Timing is everything in the markets, but not every market shares the same timing. It is common for trading desks to employ a trader to work in overseas markets by getting in earlier, or working later, to try to work orders in the best hours.
If an overseas trader is working in the US secondary market for investment grade (IG) bonds it might be tempting to think that from Europe they can work the first half of the day in the US, or from Asia Pacific they should only work the second part of the day.
Data from April 2021 from MarketAxess shows that having a clear understanding of when to trade can be invaluable for a desk. Best execution can be dependent on multiple factors including price, speed, order completion, time, information leakage and market impact.

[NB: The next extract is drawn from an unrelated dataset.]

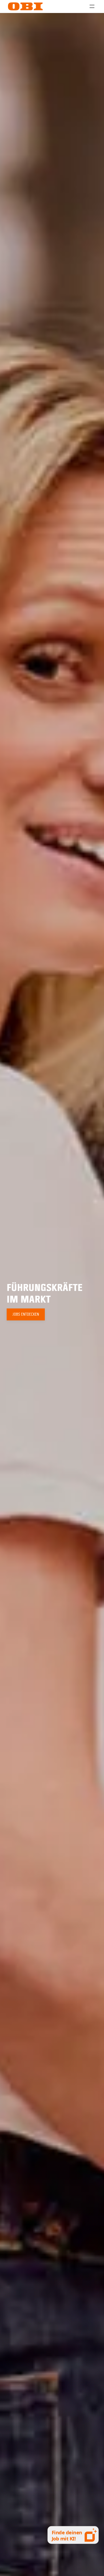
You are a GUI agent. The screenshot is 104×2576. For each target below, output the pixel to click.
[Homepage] (25, 6)
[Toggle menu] (92, 6)
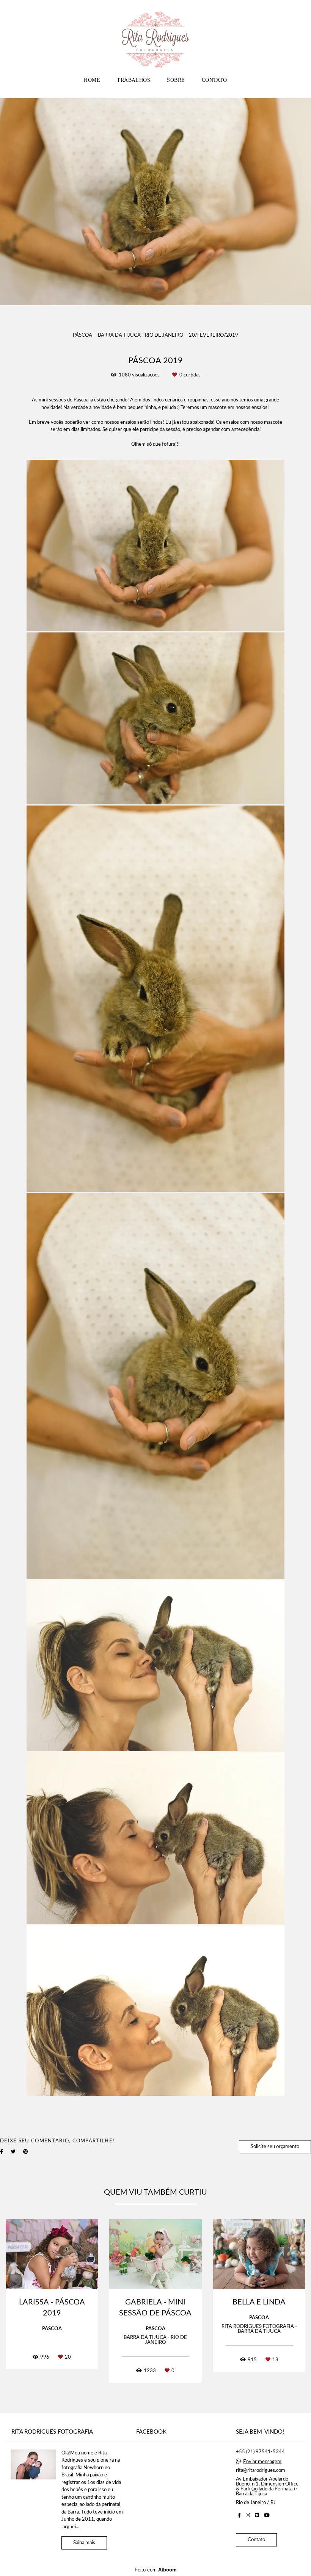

In the US over the past month, trading up to 12pm ET – which equates to 5pm GMT – would miss out a significant proportion of trading volume, notably that at the end of the day. Not only do volumes change but – depending upon the bonds in question – spreads tend to tighten during the day as more market data is available leading bond pricing to move towards a consensus, reducing uncertainty.
Although this chart gives a high level view of the difference throughout the day, it should be noted that a very granular analysis of the specific markets that a firm is trading in has to assessed if trading into a country from outside. The exact differences between high yield and investment grade trading volumes and spreads can be significant and will be affected by pricing guidance from primary markets as well as consensus.
What this really tells us is that a trading desk needs to build an information picture – looking before they leap – as they start to move into new markets or they may find that price and liquidity formation are severely compromised by the timing they have available to them.